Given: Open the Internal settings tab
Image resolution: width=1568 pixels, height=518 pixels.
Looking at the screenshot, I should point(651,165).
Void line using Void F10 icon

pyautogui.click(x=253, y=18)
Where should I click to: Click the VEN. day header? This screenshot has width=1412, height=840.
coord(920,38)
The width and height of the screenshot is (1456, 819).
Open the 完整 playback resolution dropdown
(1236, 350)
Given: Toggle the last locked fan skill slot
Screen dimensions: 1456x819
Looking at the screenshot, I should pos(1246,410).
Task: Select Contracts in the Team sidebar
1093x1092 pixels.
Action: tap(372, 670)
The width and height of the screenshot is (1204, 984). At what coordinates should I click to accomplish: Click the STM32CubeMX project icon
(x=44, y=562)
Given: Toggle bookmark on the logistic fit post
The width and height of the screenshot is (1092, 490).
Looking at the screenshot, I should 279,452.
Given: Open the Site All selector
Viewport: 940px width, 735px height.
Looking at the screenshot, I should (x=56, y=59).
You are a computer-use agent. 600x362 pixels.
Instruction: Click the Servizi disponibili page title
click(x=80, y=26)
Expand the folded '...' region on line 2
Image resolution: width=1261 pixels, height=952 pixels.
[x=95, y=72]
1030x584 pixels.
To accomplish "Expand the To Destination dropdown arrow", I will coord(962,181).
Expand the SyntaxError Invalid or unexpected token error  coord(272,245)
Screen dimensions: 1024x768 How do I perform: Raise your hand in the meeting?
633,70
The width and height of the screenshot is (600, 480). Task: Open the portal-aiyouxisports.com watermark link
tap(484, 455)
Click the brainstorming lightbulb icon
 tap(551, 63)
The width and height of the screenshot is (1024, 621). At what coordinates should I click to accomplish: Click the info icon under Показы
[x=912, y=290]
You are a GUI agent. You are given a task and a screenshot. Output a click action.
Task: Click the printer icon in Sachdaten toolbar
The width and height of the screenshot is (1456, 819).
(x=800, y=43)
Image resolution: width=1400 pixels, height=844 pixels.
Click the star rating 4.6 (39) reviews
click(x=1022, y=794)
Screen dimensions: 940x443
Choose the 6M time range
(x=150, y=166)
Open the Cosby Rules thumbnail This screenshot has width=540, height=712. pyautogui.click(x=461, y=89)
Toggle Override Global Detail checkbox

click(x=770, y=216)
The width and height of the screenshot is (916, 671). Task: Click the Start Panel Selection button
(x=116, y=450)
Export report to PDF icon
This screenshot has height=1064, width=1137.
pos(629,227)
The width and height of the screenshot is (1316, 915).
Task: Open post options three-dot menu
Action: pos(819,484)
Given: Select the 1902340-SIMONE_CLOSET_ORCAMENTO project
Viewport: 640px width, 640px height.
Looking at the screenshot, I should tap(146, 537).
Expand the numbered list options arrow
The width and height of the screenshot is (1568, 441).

• Objective: Rewrite these entries with "dropdown" changed to "drop-down menu" everywhere and nothing else altered.

• Exercise output:
Given: Open the Internal settings tab
Image resolution: width=1568 pixels, height=518 pixels.
Looking at the screenshot, I should point(651,165).
Void line using Void F10 icon

pyautogui.click(x=253, y=18)
Where should I click to: Click the VEN. day header? This screenshot has width=1412, height=840.
coord(920,38)
The width and height of the screenshot is (1456, 819).
Open the 完整 playback resolution drop-down menu
(1236, 350)
Given: Toggle the last locked fan skill slot
Screen dimensions: 1456x819
Looking at the screenshot, I should pos(1246,410).
Task: Select Contracts in the Team sidebar
1093x1092 pixels.
Action: tap(372, 670)
The width and height of the screenshot is (1204, 984). At what coordinates should I click to accomplish: Click the STM32CubeMX project icon
(x=44, y=562)
Given: Toggle bookmark on the logistic fit post
The width and height of the screenshot is (1092, 490).
Looking at the screenshot, I should 279,452.
Given: Open the Site All selector
Viewport: 940px width, 735px height.
Looking at the screenshot, I should (x=56, y=59).
You are a computer-use agent. 600x362 pixels.
Instruction: Click the Servizi disponibili page title
click(x=80, y=26)
Expand the folded '...' region on line 2
Image resolution: width=1261 pixels, height=952 pixels.
[x=95, y=72]
1030x584 pixels.
To accomplish "Expand the To Destination drop-down menu arrow", I will coord(962,181).
Expand the SyntaxError Invalid or unexpected token error  coord(272,245)
Screen dimensions: 1024x768 How do I perform: Raise your hand in the meeting?
633,70
The width and height of the screenshot is (600, 480). Task: Open the portal-aiyouxisports.com watermark link
tap(484, 455)
Click the brainstorming lightbulb icon
 tap(551, 63)
The width and height of the screenshot is (1024, 621). At what coordinates should I click to accomplish: Click the info icon under Показы
[x=912, y=290]
You are a GUI agent. You are given a task and a screenshot. Output a click action.
Task: Click the printer icon in Sachdaten toolbar
The width and height of the screenshot is (1456, 819).
(x=800, y=43)
Image resolution: width=1400 pixels, height=844 pixels.
Click the star rating 4.6 (39) reviews
click(x=1022, y=794)
Screen dimensions: 940x443
Choose the 6M time range
(x=150, y=166)
Open the Cosby Rules thumbnail This screenshot has width=540, height=712. pyautogui.click(x=461, y=89)
Toggle Override Global Detail checkbox

click(x=770, y=216)
The width and height of the screenshot is (916, 671). Task: Click the Start Panel Selection button
(x=116, y=450)
Export report to PDF icon
This screenshot has height=1064, width=1137.
pos(629,227)
The width and height of the screenshot is (1316, 915).
Task: Open post options three-dot menu
Action: pos(819,484)
Given: Select the 1902340-SIMONE_CLOSET_ORCAMENTO project
Viewport: 640px width, 640px height.
Looking at the screenshot, I should tap(146, 537).
Expand the numbered list options arrow
The width and height of the screenshot is (1568, 441).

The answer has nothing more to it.